=== Begin Enclosure ===
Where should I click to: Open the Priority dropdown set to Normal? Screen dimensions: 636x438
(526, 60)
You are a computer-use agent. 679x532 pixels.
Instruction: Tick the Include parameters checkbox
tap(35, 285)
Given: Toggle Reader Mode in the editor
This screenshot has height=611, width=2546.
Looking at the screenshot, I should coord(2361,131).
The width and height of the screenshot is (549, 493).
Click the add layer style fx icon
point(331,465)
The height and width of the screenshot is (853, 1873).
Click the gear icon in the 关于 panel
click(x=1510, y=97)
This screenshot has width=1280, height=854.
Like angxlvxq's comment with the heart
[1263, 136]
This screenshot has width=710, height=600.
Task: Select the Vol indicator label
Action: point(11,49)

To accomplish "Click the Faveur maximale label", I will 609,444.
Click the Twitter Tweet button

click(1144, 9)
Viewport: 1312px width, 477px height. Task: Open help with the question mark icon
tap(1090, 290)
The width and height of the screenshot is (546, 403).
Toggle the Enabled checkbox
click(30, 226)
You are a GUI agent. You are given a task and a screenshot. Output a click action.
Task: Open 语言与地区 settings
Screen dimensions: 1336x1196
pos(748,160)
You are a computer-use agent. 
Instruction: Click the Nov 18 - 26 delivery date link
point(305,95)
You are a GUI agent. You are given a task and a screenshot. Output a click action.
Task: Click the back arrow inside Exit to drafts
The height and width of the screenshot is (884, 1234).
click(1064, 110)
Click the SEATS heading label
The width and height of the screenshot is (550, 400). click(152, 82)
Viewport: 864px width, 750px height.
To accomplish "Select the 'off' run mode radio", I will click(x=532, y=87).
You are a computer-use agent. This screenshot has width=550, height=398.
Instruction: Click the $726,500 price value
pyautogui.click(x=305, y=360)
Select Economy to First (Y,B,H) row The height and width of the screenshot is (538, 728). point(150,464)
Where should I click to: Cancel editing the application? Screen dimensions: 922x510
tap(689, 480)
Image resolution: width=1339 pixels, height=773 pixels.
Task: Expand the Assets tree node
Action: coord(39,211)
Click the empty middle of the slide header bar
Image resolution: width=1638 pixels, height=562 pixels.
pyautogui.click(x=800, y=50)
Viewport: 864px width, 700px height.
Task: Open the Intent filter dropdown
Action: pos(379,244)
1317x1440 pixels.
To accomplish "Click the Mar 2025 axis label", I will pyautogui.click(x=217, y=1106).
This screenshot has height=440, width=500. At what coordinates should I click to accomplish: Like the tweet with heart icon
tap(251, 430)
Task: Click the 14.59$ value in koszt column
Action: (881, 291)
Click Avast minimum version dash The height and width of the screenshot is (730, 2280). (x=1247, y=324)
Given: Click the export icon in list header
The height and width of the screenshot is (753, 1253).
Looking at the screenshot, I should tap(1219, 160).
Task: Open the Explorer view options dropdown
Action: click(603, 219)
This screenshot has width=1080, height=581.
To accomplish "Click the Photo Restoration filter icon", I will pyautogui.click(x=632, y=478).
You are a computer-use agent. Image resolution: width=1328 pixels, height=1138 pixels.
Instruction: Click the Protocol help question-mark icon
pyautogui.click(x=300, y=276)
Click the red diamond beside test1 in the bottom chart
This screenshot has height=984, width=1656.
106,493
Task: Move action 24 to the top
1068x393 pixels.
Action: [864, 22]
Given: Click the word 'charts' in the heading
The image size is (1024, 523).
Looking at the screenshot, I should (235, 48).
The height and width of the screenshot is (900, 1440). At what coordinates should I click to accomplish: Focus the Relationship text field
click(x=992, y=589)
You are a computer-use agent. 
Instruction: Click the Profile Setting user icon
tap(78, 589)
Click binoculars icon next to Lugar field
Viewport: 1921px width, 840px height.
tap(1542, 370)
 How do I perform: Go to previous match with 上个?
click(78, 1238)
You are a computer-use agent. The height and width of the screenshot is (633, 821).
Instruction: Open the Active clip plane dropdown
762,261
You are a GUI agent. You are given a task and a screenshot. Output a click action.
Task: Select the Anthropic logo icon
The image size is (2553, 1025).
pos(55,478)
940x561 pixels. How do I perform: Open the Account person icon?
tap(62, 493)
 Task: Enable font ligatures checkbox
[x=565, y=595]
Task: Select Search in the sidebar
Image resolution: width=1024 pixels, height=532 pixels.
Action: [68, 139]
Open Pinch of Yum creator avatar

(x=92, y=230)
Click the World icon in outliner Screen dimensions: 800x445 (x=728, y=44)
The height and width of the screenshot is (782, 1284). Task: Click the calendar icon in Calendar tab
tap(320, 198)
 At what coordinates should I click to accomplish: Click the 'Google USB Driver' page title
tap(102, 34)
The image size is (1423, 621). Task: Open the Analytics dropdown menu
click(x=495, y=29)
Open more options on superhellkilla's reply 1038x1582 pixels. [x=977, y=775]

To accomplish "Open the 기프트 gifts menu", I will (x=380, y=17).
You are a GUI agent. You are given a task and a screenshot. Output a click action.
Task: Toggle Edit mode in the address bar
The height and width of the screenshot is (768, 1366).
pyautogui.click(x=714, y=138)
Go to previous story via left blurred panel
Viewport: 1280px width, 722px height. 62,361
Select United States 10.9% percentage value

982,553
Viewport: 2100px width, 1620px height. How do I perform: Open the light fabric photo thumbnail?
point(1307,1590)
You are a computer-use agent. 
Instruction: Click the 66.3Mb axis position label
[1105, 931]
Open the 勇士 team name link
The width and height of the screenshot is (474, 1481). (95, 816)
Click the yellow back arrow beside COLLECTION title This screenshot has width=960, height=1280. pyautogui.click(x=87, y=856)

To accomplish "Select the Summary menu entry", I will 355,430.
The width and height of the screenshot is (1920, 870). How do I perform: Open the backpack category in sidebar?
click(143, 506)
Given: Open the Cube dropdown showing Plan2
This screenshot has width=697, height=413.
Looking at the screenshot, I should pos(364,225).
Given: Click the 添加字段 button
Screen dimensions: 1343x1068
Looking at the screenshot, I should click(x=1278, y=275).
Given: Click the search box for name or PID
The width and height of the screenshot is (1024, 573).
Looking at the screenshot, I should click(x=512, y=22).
=== End Enclosure ===
# WHAT TO PRODUCE
When a line in the material above includes the word "computer", copy that line.

# RESPONSE AREA
You are a computer-use agent. 679x532 pixels.
You are a computer-use agent. 
You are a computer-use agent. This screenshot has width=550, height=398.
You are a computer-use agent. Image resolution: width=1328 pixels, height=1138 pixels.
You are a computer-use agent. 
You are a computer-use agent. The height and width of the screenshot is (633, 821).
You are a computer-use agent. 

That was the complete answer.